• _What to do_
Continue the article below on the 2021 Economic Freedom of the World rankings, picking up after its final sentence.

:: Selected excerpt

The 2021 Economic Freedom of the World (EFW) rankings from Canada’s Fraser Institute show freedom essentially unchanged in the United States. But some important changes in the rankings will be coming soon.
Economic freedom is based on “the concept of self-ownership.” We should have “a right to choose – to decide how to use [our] time and talents to shape [our] lives.” What does economic freedom mean in practice? “Individuals are economically free when they are permitted to choose for themselves and engage in voluntary transactions as long as they do not harm the person or property of others.” With a high degree of economic freedom “the choices of individuals will decide what and how goods and services are produced.”
The EFW index turns this concept into a measure now applied to 165 countries. The index features five component areas: Size of Government (the levels of taxing and spending); Legal System and Property Rights; Sound Money; Freedom to Trade Internationally; and Regulation, which includes credit and labor markets as well as general business restrictions. Each element is scored from 0 to 10 (10 being more freedom) and the five area scores are averaged to generate a nation’s score.
The United States ranks 6th in 2021 (as in 2020) with a score of 8.24 which is a mere 0.02 points lower than last year. Hong Kong and Singapore take the top two spots, with scores of 8.91 and 8.81, with New Zealand, Switzerland and the Republic of Georgia rounding out the top five. The bottom five nations are Zimbabwe, Algeria, Libya, Sudan and Venezuela in last. Socialist Venezuela is not necessarily the most consistent practitioners of Marxism today as a lack of data keep Cuba and North Korea from being rated.
Looking across the five areas of the index, the U.S. ranks 6th in regulation, 15th in Sound Money, 19th in Property Rights, 52nd in Size of Government, and 64th in International Trade. The Size of Government scores deserve comment. Many European nations have high taxes and spending but otherwise a lot of freedom. For example, Denmark ranks 10th overall despite ranking 150th in size of government. On the other hand, many weak governments tax and spend little while failing to protect property rights; Sudan ranks 7th in the size of government but next to last in overall freedom.
The 2021 EFW rankings use data from 2019 due to lags in compiling statistics and surveys. The rankings consequently are always somewhat backward-looking. Two ongoing events will soon shake up the ratings.

::::
:: Dataset excerpts

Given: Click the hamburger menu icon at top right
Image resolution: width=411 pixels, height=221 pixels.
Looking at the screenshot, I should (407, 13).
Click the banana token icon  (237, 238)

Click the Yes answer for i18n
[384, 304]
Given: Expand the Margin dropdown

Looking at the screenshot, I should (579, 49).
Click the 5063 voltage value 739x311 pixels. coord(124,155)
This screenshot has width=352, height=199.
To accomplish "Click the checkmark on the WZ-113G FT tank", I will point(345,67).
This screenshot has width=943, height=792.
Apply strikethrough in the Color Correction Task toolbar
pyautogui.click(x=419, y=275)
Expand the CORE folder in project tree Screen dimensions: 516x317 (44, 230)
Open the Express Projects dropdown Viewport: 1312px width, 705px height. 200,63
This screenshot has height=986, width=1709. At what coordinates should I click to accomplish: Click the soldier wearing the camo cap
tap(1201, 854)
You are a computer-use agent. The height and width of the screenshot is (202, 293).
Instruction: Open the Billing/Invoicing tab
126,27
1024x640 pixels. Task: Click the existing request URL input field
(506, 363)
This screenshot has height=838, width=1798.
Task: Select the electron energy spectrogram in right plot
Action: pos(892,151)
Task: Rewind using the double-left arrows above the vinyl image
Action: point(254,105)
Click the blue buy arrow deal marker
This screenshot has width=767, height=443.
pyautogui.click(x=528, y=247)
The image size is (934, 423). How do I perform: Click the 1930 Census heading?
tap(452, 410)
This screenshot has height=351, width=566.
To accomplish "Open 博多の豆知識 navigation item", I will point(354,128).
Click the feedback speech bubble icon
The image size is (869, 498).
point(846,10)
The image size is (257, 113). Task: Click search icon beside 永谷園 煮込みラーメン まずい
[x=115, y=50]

::::

• _Answer to this task_
The first involves China’s crackdown on Hong Kong. Hong Kong has always been rated separately from China (currently 116th), initially because it was a British colony and then because of its Special Administrative Region status. Yet China is now reneging on this deal. Hong Kong’s Legal System score should decline precipitously producing a new #1 for the first time in EFW history.
The current report also does not reflect policy responses to the pandemic. To me the freedom to trade internationally is most vulnerable. The pandemic has initiated what some are calling deglobalization. COVID-19 has made international travel and trade seem dangerous in a way it was not before.
Over the past 18 months the international shipment of goods has been disrupted but rarely strictly prohibited. Travel has been more restricted. Quarantine rules and potential travel suspensions raise the cost of visiting suppliers in Malaysia or China. The relevant economic question is whether businesses can maintain global operations without frequent face-to-face interaction.
This likely depends on the oft-predicted “death of distance,” where technology eliminates the need for face-to-face interactions. Yet proponents have been predicting distance’s demise for two decades. The adequacy of distance communications probably depends more on psychology than economics.
Economist Adam Smith identified how the division of labor increases productivity with a bigger market allowing greater division of labor. A global market allows the greatest division possible, to our benefit. Our standard of living depends on the survival of international trade with diminished international travel.
Daniel Sutter is the Charles G. Koch Professor of Economics with the Manuel H. Johnson Center for Political Economy at Troy University and host of Econversations on TrojanVision. The opinions expressed in this column are the author’s and do not necessarily reflect the views of Troy University.